私には友人がいないと学生に話したことがあったが、そうすると驚く学生がいた。人間たる者、友人がいるのがあたりまえで、友人がいないというのは、理由はなんであれ、最低限の人間の暮らしをしいないかのように思われてしまう。
友人がいないというと、みんなからいじめられたり、うとまれたり、避けられたりして、誰もかばったり、まもったりしない。全世界を敵にまわしているような人間に思われてしまうのだが、もちろん、そんなことはない。前は同僚ともふつうに挨拶をしたし、私を見かけたら、誰もが逃げ出すというか、忌避するということもない。一応、ふつうの社会生活を送っているし、周囲とも良好な関係を保っていたと思う。最近は自粛生活がつづいているので、あまり社交の場がないのだが。
だから、友人がいないというのは、たとえば,自分の子どもがいないとか、兄弟姉妹がいないとかいうのと、同じで、とくに私自身に深い原因があるわけではない、一種の境遇のようなものである。
おそらくこのことを掘り下げれば、人間には二種類あって、気持ちを分かち合うことによって救われ安心できると思う人と、自分のなかに気持ちをしまっておくことで安心できる人がいるからということになろうか。親密さを求める人間と、親密さから逃れる人間という二種類。
前者の人の場合、なぐさめてもらったり、同情してもらったりすると、気持ちが休まるのに対して、後者の人の場合、なぐさめはうっとうしく、同情などしてもらいなくない、ただ、そっとしておいてほしいということになる。人間は社会的動物だとすれば、前者が圧倒的に多いのかもしれないが、後者もいることいるだろう。
だから友人がいないというのは、私が嫌われているせいでもないし、逆に、私が人間嫌いで、周囲を憎んでいるわけでもなんでもない。一人にしておいて欲しいというのにすぎない。もちろん、私にも、親しい人、親しくなりたいと思っている人はけっこういる。ただ、どんなに親しくても、私のなかでは、そうした人たちは友人ではないだけである。
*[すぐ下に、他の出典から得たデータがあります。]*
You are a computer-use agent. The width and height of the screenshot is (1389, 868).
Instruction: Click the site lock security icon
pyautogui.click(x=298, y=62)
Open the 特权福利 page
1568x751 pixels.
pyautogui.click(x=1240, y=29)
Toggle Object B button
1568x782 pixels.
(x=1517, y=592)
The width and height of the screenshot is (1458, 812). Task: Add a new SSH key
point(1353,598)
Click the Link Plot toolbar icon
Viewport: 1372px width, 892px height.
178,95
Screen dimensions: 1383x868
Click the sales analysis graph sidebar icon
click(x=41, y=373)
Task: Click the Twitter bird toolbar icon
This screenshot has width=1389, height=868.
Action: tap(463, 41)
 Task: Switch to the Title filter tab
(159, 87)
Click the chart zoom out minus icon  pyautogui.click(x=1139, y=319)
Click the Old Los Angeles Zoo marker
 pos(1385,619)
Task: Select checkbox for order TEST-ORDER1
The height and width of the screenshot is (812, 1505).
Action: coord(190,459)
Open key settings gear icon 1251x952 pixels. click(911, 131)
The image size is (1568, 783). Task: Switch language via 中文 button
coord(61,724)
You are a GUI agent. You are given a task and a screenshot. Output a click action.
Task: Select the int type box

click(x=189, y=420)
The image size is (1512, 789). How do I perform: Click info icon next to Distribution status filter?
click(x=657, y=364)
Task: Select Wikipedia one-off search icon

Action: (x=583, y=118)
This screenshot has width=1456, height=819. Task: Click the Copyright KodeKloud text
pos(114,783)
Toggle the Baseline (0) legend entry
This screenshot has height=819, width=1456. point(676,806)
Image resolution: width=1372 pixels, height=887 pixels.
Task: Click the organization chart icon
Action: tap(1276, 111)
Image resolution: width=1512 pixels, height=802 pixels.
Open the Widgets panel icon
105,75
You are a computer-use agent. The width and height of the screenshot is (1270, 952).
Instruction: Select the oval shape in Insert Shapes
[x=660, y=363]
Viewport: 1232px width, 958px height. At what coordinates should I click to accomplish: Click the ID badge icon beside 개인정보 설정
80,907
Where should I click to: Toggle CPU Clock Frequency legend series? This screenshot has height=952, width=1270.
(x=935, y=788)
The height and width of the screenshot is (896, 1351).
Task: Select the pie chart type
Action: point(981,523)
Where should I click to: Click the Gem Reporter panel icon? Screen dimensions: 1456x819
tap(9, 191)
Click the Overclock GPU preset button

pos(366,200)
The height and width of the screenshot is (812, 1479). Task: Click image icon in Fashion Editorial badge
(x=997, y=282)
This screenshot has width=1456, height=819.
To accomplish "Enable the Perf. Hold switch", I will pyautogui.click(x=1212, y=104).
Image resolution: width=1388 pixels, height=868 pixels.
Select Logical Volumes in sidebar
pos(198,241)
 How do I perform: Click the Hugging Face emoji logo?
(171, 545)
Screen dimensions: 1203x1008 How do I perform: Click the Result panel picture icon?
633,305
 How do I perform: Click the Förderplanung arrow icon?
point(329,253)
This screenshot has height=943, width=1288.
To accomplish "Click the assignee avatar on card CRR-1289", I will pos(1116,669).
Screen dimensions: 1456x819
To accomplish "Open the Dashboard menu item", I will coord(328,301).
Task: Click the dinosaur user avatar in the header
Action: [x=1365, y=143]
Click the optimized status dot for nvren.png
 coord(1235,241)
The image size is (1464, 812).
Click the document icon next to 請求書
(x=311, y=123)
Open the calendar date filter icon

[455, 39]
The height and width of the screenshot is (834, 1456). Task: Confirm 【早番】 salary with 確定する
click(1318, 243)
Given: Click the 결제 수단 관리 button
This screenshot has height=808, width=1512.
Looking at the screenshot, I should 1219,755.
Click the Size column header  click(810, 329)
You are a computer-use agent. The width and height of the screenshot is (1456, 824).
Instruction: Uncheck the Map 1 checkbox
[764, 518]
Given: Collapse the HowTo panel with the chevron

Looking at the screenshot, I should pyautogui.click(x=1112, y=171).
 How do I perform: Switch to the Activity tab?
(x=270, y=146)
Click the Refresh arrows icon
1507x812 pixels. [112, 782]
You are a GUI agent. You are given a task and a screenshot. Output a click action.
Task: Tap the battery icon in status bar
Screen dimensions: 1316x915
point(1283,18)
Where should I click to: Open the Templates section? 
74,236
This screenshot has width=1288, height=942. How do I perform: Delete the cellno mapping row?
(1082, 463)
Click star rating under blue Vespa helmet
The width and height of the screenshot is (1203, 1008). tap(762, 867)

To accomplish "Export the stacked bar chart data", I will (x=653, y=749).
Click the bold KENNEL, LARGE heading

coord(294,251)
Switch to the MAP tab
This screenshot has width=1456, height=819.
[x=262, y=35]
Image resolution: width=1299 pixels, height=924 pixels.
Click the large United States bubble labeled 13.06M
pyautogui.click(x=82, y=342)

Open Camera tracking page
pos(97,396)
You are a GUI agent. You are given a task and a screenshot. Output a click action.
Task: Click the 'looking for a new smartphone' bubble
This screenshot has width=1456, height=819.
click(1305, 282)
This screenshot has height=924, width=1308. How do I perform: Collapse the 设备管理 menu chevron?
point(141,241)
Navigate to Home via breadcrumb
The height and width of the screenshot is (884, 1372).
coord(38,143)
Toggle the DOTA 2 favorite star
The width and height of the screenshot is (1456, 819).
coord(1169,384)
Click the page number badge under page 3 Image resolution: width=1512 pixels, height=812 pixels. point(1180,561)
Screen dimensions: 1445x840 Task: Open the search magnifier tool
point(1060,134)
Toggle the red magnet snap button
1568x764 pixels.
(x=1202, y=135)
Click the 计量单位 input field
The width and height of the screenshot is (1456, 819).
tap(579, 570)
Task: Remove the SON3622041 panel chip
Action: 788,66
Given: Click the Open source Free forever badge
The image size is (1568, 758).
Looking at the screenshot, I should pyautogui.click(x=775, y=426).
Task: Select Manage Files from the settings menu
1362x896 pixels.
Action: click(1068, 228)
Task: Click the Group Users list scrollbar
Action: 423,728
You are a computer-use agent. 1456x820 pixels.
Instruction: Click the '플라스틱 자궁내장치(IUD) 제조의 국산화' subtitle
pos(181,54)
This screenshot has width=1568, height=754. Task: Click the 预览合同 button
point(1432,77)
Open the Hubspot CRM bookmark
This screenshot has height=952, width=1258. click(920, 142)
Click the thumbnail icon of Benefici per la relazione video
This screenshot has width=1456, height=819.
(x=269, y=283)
いや、親しくしていても、相手の心のなかに土足で入り込まないように、一定の距離をたもってつきあうというのが、実は、真の友人なのだということもいえないこともないのだが、それはともかく、私にも、定期的ではないが、時折、メールのやりとりをする友人というよりも知人がいる。
もちろん表面的な付き合いで、たがいに胸の内をさらけだすような付き合いはしてないし、もしそんなことをすれば大げんかになることはまちがいないと思っている。
その知人は、今回のコロナ禍については、つねに楽観的で、つねに悲観的な私とは、発想が正反対である。聞いたことはないのだが、なにか情報源(ネット上で)をもっていて、そこで得た知識の受け売りではないかと思うのだが。またその情報源は、おそらくネトウヨが信じているような、ろくでもない、フェイクニュースに近いもので、政権のすることを追認して否定しないような、クソ保守的な姿勢に染まったクズ情報だと私は確信しているが、ただ、そのことを私は追求しない。黙って相手の説を聞くということになる(心の中では、それはちがうぞと思いつつ)。その知人がこのブログを読んだらと思うかもしれないが、その心配は、まったくない。だから、ここで本音が書けるのだが。
その知人の繰り出す、トンでも情報をここで披露してもいいのだが、やめる。ただ、最近、特筆すべきは、コロナ感染者減少について、意見が一致したことである。
たがいに異なる情報源から得た知見なのだが、このところ急激に感染者が減っているのは、べつにほんとうに減っているいるわけではない。PCR検査を減らしているからということだ。
これには、私の、私の知人も意見が一致した。まったくその通りだと思う。厚労省の統計調査のいい加減さは、あるいは操作性は、いまに始まったことではないし、今回には、感染者数を減らそうと必死になっているだけである。